Estratto:
La minoranza incalza l’amministrazione De Marchis: “Che fine hanno fatto i fondi per il palaghiaccio e la pista di fondo?” OULX – Un consiglio comunale “infuocato”, durato circa 5 ore, quello di giovedì 27 settembre. A tenere banco è stata soprattutto la questione Mei, ossia le dimissioni dell’ex assessore al Turismo, che ha provocato un acceso confronto tra i membri della minoranza ed il sindaco De Marchis.

Da segnalare anche il ritorno di Mauro Cassi, che con l’aggiunta di Mei, vede l’opposizione rinforzarsi con cinque consiglieri. Riassumere in poche righe quanto avvenuto in municipio è un’impresa impossibile: c’è stato soprattutto uno scambio di accuse che ha visto sul banco degli imputati l’amministrazione De Marchis, come ha sottolineato a fine dibattito l’assessore Angelo Bonnet. Gli interventi di Mei e di Cassi sono stati i più sferzanti: l’ex assessore ha denunciato “il sistema di potere che ha concentrato nelle mani di due sole persone quasi tutte le deleghe (De Marchis e Terzolo).

Tra sindaco e vice si sono presi: Bilancio (con cui si condiziona tutto), Turismo, Polizia Municipale, Personale, Urbanistica, Lavori pubblici, Protezione Civile , Commercio ed aggiungerei polemicamente (riferendosi all’assessore Chareun) anche Istruzione, Cultura, Sport ed Associazioni. E’ rimasto qualche cosa?”. E ancora: “Questa maggioranza non si è neanche accorta che la popolazione ormai da tempo ha aperto gli occhi”. Cassi ha invece focalizzato il suo intervento su alcuni progetti non realizzati da questa amministrazione: “Che fine ha fatto il progetto da 2 milioni di euro del Palaghiaccio? – ha chiesto l’ex sindaco – non sento parlare neanche più della pista di fondo, per la quale erano stati stanziati oltre 1 milione di euro”. Ulteriore affondo nasce dalla questione campeggio di Beaulard, venduto pochi mesi fa dal Comune ad un gruppo di privati, mentre nel 2009 l’amministrazione De Marchis aveva progettato un piano di gestione di ben 5 anni: “C’è stata una fretta precipitosa, di cui non si capisce il motivo – spiega Mei, che quando era assessore si era occupato proprio del risanamento – avremmo potuto migliorare i risultati di gestione e vendere a maggior prezzo la società. Questa fretta di cedere non l’ho proprio capita. Stavamo progettando un’area Camper e un centro per le attività sportive senza alcun costo per il Comune. Vendendo subito ai privati, la frazione Beaulard è stata privata di una possibilità enorme di rilancio e di sviluppo”.

Dati dell'esercizio:
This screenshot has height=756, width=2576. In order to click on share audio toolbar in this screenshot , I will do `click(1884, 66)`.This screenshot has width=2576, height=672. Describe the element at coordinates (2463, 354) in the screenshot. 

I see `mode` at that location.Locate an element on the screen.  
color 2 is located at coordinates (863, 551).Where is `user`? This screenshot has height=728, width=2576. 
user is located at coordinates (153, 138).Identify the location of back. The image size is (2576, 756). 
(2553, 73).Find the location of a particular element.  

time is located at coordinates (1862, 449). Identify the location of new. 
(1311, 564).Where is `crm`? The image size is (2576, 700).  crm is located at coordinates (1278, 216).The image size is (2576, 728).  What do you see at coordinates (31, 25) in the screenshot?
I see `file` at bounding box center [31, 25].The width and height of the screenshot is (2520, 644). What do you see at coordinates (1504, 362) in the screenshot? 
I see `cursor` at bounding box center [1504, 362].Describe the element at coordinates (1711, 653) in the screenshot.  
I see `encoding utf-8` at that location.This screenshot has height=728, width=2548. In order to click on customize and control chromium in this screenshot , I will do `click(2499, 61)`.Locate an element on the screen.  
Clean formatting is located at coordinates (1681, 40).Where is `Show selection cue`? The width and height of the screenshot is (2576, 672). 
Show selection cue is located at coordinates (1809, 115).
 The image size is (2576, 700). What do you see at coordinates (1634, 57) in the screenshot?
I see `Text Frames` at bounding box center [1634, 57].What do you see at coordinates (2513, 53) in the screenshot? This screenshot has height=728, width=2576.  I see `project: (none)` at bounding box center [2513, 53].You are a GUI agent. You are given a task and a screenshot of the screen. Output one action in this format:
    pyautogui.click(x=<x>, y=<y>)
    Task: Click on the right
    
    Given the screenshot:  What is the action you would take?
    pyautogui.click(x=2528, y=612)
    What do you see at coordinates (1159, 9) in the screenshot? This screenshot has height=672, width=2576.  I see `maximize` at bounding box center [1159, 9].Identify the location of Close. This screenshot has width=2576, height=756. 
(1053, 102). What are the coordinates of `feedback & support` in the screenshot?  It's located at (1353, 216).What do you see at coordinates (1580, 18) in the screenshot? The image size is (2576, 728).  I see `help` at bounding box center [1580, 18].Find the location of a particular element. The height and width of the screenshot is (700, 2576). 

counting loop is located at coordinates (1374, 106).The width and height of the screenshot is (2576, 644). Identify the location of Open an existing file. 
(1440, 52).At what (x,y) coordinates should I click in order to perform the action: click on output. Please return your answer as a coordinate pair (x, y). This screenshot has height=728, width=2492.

Esercizi da svolgere:
**a.** Stabilisci se ciascuna affermazione concorda con l'articolo: (i) il consiglio comunale di giovedì 27 settembre è durato circa cinque ore; (ii) con il ritorno di Cassi e l'aggiunta di Mei l'opposizione arriva a sei consiglieri; (iii) il Comune ha venduto il campeggio di Beaulard a un gruppo di privati. Rispondi sì o no e cita le parole dell'articolo che lo dimostrano.
**b.** Per favore, trascrivi senza modifiche il passo dell'articolo che va da "Da segnalare anche" fino a "Marchis e Terzolo)." compreso.
**c.** In base all'articolo, per quali motivi Mei giudica un errore la vendita del campeggio di Beaulard ai privati? Rispondi in una, due o tre frasi.

Soluzioni:
**a.**
(i) Sì: "durato circa 5 ore".
(ii) No: "vede l’opposizione rinforzarsi con cinque consiglieri".
(iii) Sì: "venduto pochi mesi fa dal Comune ad un gruppo di privati".

**b.**
Da segnalare anche il ritorno di Mauro Cassi, che con l’aggiunta di Mei, vede l’opposizione rinforzarsi con cinque consiglieri. Riassumere in poche righe quanto avvenuto in municipio è un’impresa impossibile: c’è stato soprattutto uno scambio di accuse che ha visto sul banco degli imputati l’amministrazione De Marchis, come ha sottolineato a fine dibattito l’assessore Angelo Bonnet. Gli interventi di Mei e di Cassi sono stati i più sferzanti: l’ex assessore ha denunciato “il sistema di potere che ha concentrato nelle mani di due sole persone quasi tutte le deleghe (De Marchis e Terzolo).

**c.** Secondo Mei la vendita è avvenuta con una fretta precipitosa: continuando a gestire la società si sarebbero potuti migliorare i risultati di gestione e venderla a un prezzo maggiore. Inoltre si stavano progettando un'area Camper e un centro per le attività sportive senza alcun costo per il Comune. Vendendo subito ai privati, la frazione Beaulard è stata privata di una possibilità enorme di rilancio e di sviluppo.